• **EXERCISE GOAL**: Copy each line containing "height" from the listing below.

BEGIN INFORMATION SHOWN

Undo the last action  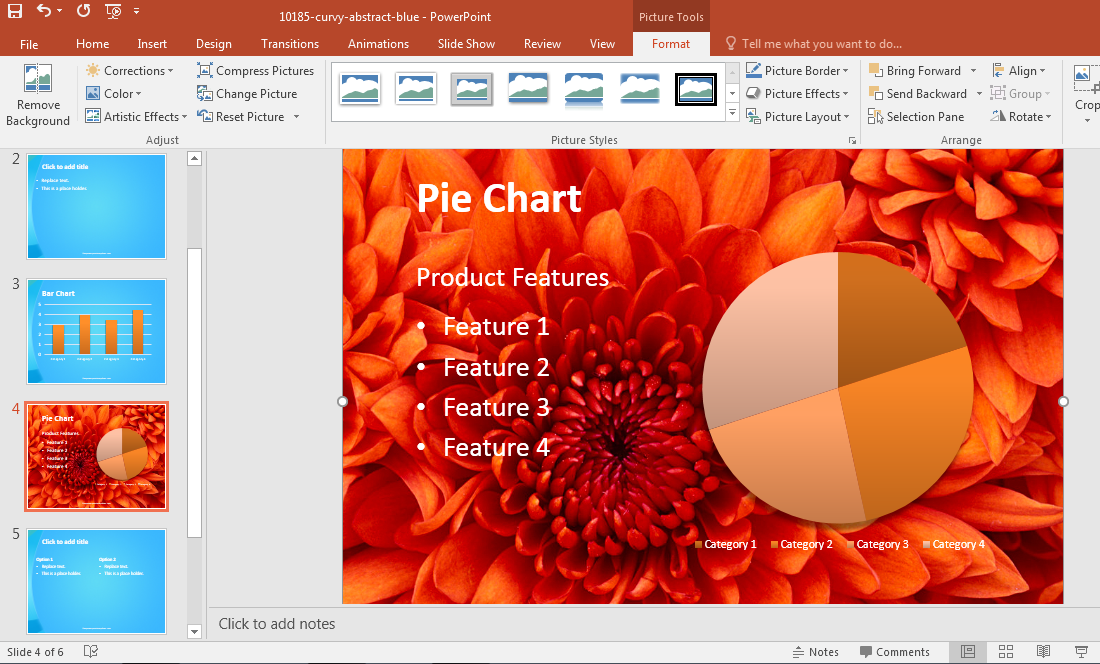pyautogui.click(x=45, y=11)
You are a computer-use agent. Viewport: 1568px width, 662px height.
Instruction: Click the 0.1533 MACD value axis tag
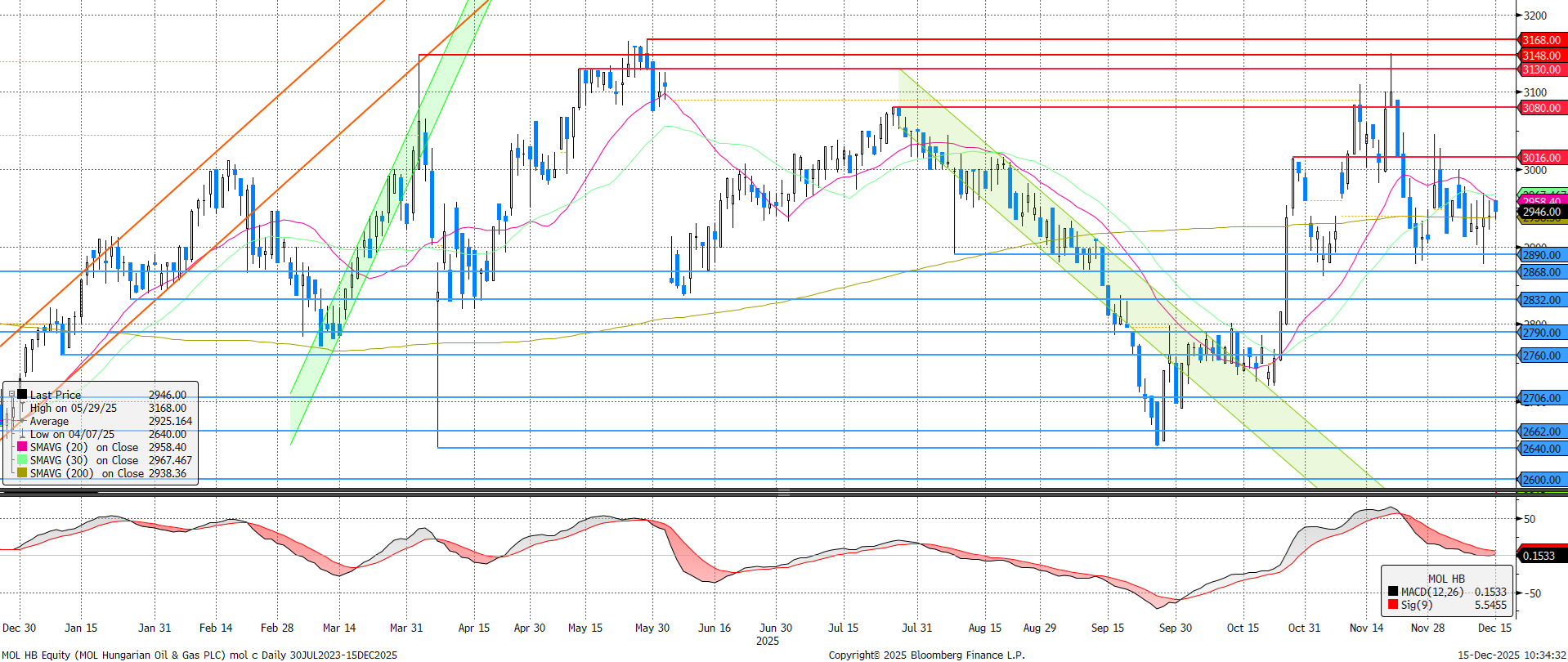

END INFORMATION SHOWN
BEGIN INFORMATION SHOWN

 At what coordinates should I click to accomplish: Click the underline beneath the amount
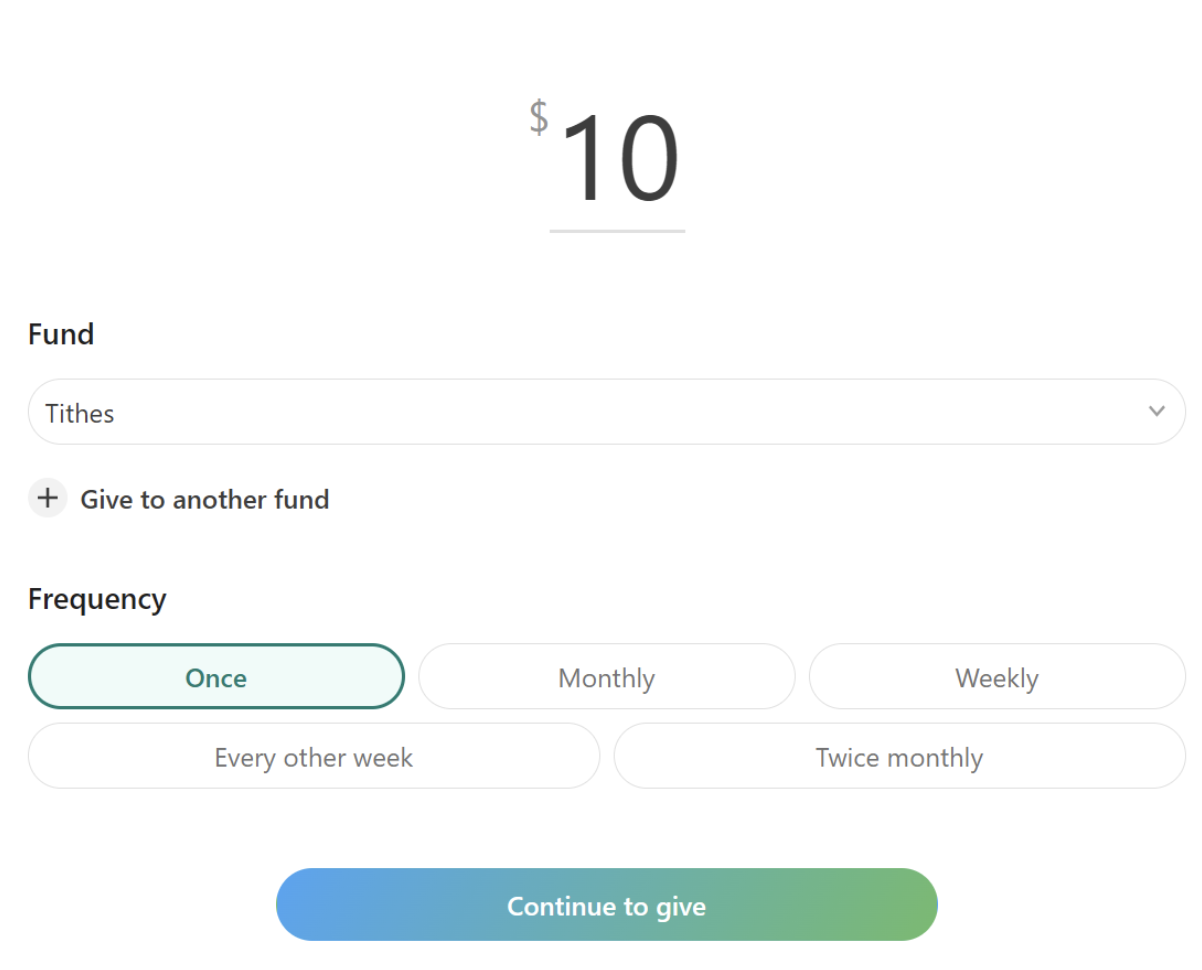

END INFORMATION SHOWN
BEGIN INFORMATION SHOWN

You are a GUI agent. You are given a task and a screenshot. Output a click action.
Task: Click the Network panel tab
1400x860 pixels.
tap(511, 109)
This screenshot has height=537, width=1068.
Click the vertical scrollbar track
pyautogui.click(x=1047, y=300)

END INFORMATION SHOWN

• **ANSWER BOX**:
You are a computer-use agent. Viewport: 1568px width, 662px height.
This screenshot has height=537, width=1068.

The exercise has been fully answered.